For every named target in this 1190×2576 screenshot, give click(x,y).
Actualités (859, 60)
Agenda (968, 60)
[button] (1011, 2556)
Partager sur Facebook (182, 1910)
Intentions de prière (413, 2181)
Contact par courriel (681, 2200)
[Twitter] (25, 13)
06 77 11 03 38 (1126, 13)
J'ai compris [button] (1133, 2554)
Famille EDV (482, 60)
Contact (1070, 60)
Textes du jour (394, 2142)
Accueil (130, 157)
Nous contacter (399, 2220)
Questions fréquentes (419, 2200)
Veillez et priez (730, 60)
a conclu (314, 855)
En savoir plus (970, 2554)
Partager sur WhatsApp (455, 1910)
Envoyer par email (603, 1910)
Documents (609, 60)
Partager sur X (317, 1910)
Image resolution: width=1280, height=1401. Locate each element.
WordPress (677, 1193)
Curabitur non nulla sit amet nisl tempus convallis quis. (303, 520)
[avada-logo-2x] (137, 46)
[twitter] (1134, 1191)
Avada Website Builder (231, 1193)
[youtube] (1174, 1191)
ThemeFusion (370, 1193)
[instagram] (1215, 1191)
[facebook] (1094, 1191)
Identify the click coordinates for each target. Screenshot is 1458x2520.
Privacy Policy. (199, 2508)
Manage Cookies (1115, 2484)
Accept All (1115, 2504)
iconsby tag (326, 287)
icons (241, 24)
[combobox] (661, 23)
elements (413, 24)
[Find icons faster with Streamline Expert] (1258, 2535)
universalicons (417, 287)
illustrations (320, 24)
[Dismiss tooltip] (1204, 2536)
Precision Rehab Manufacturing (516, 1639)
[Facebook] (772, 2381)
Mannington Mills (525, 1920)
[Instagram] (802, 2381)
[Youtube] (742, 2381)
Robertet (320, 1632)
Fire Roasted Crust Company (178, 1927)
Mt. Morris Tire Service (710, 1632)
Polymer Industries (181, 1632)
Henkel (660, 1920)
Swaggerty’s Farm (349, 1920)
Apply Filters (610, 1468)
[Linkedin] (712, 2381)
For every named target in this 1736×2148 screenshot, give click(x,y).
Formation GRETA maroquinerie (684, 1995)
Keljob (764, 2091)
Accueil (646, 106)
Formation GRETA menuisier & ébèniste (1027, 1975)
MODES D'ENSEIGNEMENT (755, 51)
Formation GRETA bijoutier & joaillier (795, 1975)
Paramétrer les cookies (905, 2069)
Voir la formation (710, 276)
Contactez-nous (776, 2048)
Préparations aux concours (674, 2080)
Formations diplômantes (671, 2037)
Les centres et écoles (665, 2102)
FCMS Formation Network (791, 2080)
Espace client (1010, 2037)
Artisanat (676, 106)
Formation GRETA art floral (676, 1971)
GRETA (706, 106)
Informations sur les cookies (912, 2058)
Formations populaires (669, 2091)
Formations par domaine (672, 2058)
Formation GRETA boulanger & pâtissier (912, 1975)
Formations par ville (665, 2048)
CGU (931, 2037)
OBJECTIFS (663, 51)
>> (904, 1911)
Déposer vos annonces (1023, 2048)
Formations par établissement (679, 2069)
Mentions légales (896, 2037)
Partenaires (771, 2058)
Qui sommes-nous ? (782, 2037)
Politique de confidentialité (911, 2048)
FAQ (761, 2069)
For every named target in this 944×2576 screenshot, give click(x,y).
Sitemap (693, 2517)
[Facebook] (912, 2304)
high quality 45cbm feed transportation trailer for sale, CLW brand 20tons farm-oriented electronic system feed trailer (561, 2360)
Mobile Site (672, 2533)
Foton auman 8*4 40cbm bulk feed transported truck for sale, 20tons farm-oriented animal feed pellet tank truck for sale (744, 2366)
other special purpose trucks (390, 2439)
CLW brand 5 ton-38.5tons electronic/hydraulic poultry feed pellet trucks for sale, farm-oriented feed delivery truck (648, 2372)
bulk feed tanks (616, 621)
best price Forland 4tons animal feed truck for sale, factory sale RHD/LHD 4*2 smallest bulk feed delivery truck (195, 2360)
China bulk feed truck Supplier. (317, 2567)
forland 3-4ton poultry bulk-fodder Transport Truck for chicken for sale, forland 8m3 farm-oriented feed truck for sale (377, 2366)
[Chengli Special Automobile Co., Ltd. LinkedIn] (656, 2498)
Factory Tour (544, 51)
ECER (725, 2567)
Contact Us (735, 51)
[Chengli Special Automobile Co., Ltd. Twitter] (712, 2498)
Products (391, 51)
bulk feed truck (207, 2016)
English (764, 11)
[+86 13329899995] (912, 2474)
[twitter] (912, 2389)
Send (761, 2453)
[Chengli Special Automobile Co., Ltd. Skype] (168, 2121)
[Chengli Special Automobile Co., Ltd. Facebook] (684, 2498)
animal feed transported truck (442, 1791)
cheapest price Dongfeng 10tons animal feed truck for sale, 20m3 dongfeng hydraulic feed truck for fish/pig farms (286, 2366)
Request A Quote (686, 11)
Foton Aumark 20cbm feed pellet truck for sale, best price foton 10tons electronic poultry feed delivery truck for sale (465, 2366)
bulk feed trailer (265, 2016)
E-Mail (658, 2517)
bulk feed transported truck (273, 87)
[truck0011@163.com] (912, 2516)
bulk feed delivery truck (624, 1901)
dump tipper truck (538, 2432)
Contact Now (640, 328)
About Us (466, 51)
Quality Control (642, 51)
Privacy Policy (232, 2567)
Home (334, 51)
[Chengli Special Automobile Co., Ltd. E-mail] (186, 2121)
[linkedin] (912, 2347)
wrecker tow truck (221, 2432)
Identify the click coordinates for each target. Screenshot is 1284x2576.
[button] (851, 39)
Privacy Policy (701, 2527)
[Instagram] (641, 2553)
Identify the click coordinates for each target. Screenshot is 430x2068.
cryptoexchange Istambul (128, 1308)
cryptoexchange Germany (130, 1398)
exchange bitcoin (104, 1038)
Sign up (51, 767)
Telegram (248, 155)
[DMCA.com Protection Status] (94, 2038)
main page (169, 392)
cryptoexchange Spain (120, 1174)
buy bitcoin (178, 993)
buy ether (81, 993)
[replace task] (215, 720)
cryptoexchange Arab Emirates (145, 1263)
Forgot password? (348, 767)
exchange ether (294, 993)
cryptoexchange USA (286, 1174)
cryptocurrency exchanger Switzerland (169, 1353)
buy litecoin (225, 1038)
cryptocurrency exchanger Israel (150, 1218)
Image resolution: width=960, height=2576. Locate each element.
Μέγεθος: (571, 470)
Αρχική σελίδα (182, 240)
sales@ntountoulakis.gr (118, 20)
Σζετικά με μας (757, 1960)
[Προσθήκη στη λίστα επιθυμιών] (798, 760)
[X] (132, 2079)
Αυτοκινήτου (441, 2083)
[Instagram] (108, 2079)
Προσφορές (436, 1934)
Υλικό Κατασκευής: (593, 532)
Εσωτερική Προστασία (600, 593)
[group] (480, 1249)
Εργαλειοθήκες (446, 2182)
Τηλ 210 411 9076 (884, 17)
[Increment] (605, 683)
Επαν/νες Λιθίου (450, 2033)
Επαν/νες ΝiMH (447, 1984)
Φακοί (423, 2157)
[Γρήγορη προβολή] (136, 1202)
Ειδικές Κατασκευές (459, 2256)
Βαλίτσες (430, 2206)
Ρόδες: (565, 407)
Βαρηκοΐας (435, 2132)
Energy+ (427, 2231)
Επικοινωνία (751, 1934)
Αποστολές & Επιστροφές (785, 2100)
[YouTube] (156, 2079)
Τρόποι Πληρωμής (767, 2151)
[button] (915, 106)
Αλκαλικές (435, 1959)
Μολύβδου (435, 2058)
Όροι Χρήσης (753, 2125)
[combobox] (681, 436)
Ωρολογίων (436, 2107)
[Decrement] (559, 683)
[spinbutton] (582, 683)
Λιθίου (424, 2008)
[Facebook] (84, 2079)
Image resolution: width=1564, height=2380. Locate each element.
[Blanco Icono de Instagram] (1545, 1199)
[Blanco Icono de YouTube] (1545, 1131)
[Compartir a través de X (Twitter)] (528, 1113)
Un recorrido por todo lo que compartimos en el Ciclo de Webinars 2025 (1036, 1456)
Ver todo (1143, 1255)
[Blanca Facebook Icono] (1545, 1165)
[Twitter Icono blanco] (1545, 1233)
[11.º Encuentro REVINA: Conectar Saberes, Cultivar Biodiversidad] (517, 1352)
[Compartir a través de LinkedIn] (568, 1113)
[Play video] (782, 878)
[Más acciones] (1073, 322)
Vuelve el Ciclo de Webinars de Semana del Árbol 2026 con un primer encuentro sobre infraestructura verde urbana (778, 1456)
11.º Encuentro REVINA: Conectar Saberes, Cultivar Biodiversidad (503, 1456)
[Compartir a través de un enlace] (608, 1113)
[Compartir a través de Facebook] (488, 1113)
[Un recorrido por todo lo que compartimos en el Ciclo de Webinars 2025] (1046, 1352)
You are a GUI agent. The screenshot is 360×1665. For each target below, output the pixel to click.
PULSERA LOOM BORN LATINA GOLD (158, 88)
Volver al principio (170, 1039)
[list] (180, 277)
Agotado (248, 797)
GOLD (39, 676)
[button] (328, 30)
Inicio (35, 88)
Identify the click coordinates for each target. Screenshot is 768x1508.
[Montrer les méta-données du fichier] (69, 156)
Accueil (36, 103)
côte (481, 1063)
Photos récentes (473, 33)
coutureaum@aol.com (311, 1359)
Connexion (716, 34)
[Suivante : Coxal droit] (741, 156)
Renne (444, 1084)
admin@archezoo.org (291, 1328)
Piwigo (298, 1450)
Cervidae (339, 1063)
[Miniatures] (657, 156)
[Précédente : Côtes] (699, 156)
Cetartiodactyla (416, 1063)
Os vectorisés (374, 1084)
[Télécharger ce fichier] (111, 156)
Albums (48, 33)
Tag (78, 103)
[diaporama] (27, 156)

▶ TASK TO CARRY OUT
Repeat exactly the lines from the first line of the records above through the line containing "[Linkedin] (712, 2381)", both included, and nothing else.

▶ RESPONSE BOX
For every named target in this 1190×2576 screenshot, give click(x,y).
Actualités (859, 60)
Agenda (968, 60)
[button] (1011, 2556)
Partager sur Facebook (182, 1910)
Intentions de prière (413, 2181)
Contact par courriel (681, 2200)
[Twitter] (25, 13)
06 77 11 03 38 (1126, 13)
J'ai compris [button] (1133, 2554)
Famille EDV (482, 60)
Contact (1070, 60)
Textes du jour (394, 2142)
Accueil (130, 157)
Nous contacter (399, 2220)
Questions fréquentes (419, 2200)
Veillez et priez (730, 60)
a conclu (314, 855)
En savoir plus (970, 2554)
Partager sur WhatsApp (455, 1910)
Envoyer par email (603, 1910)
Documents (609, 60)
Partager sur X (317, 1910)
Image resolution: width=1280, height=1401. Locate each element.
WordPress (677, 1193)
Curabitur non nulla sit amet nisl tempus convallis quis. (303, 520)
[avada-logo-2x] (137, 46)
[twitter] (1134, 1191)
Avada Website Builder (231, 1193)
[youtube] (1174, 1191)
ThemeFusion (370, 1193)
[instagram] (1215, 1191)
[facebook] (1094, 1191)
Identify the click coordinates for each target. Screenshot is 1458x2520.
Privacy Policy. (199, 2508)
Manage Cookies (1115, 2484)
Accept All (1115, 2504)
iconsby tag (326, 287)
icons (241, 24)
[combobox] (661, 23)
elements (413, 24)
[Find icons faster with Streamline Expert] (1258, 2535)
universalicons (417, 287)
illustrations (320, 24)
[Dismiss tooltip] (1204, 2536)
Precision Rehab Manufacturing (516, 1639)
[Facebook] (772, 2381)
Mannington Mills (525, 1920)
[Instagram] (802, 2381)
[Youtube] (742, 2381)
Robertet (320, 1632)
Fire Roasted Crust Company (178, 1927)
Mt. Morris Tire Service (710, 1632)
Polymer Industries (181, 1632)
Henkel (660, 1920)
Swaggerty’s Farm (349, 1920)
Apply Filters (610, 1468)
[Linkedin] (712, 2381)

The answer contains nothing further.